Na estratégia adotada pelo SUS não há hierarquia entre os níveis de governo,
mas cada uma das esferas - federal, estadual e municipal - tem competências
distintas. O principal financiador da saúde pública no país é a União que,
também, tem a responsabilidade de formular políticas na área. Essas políticas
devem ser implementadas por estados e municípios. Cabe aos governos estaduais
organizar o atendimento em seu território e aos municípios gerir as ações e os
serviços ofertados à população. Eles - os municípios - são os principais
responsáveis pela saúde de seus habitantes. Se um município não tem todos os
serviços, deve pactuar com cidades vizinhas o encaminhamento das demandas a
outras localidades onde eles são encontrados.
Atualmente, segundo dados do Ministério da Saúde, são feitos, a cada ano, na
rede do SUS, 3,7 bilhões de procedimentos ambulatoriais, 531 milhões de
consultas médicas e 11 milhões de internações. O Sistema Único de Saúde também é
considerado o maior sistema público de transplantes de órgão do mundo, além de
responder por 98% do mercado de vacinas e por 97% dos procedimentos de
quimioterapia. Entre os anos de 2010 e 2012, foram feitos 32,8 milhões de
procedimentos oncológicos por meio do SUS.
Diante da dimensão do SUS, para que a rede funcione em harmonia, a porta de
entrada deve ser a atenção básica, formada pelos postos e centros de saúde, além
das unidades do Programa Saúde da Família. Estudos demonstram que esse estágio
de atendimento é capaz de resolver aproximadamente 80% dos problemas de saúde.

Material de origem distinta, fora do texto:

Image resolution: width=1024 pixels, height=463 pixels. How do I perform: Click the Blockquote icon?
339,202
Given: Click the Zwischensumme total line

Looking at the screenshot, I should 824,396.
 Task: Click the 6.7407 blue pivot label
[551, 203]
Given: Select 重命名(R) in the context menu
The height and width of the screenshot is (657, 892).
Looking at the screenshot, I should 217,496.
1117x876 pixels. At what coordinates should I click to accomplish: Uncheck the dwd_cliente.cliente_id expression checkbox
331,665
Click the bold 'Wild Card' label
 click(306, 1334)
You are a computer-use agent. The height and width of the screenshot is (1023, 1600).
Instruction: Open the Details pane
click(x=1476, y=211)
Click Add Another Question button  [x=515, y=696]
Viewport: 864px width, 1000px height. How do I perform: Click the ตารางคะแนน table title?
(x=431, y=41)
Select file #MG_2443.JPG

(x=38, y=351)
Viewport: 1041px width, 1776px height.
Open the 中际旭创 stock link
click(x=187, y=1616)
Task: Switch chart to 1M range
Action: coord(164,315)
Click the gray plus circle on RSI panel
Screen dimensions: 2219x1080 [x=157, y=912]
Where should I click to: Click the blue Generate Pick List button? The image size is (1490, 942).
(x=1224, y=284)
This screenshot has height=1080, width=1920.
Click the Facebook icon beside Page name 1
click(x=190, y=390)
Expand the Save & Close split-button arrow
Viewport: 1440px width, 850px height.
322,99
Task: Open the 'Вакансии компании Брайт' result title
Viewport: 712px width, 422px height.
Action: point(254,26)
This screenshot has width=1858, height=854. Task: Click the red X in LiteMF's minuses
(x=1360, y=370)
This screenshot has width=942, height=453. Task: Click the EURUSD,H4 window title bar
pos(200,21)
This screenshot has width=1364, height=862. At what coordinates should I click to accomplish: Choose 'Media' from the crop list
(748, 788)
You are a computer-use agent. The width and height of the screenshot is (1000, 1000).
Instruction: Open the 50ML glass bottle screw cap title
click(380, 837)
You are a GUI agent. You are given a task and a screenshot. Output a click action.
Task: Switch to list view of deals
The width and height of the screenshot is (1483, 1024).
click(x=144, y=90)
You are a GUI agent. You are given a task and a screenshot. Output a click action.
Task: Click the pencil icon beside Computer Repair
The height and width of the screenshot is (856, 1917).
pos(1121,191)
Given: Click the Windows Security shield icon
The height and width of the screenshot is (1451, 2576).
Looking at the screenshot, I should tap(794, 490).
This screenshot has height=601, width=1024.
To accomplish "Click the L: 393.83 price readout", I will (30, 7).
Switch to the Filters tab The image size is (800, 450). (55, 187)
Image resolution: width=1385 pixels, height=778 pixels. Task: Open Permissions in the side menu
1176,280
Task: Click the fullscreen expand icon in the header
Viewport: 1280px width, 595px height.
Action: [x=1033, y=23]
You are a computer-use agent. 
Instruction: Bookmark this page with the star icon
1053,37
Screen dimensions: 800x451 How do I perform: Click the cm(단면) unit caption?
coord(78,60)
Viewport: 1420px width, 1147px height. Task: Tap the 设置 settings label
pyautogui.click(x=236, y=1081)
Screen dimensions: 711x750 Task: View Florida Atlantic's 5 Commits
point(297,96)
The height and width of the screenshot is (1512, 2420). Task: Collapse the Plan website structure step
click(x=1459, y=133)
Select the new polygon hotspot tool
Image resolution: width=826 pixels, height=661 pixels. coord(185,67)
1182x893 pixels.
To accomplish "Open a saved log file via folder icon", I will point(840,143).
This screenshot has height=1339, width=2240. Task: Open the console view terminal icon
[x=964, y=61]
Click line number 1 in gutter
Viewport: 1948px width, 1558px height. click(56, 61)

Somente após passar pela atenção básica, o paciente deve ser encaminhado, se
necessário, a outros serviços de maior complexidade, como hospitais e clínicas
especializadas, onde são feitos exames, consultas e algumas cirurgias (média
complexidade) e procedimentos que envolvem tecnologia mais avançada, como os de
traumato-ortopedia, cardiologia, terapia renal substitutiva e oncologia (alta
complexidade).
Um dos principais problemas na implantação do SUS, segundo especialistas,
autoridades e profissionais, é que a atenção básica não dá conta desse papel
inicial, de funcionar como porta de entrada do sistema, e as unidades de média e
alta complexidade acabam sobrecarregadas. Muitas vezes, as doenças dos pacientes
encaminhados aos hospitais poderiam ser evitadas, com ações mais efetivas na
área da prevenção ou tratadas em estágio inicial. Nesse primeiro nível de
atenção à saúde, segundo o modelo brasileiro, a população tem acesso a
especialidades básicas: clínica geral, pediatria, obstetrícia e ginecologia.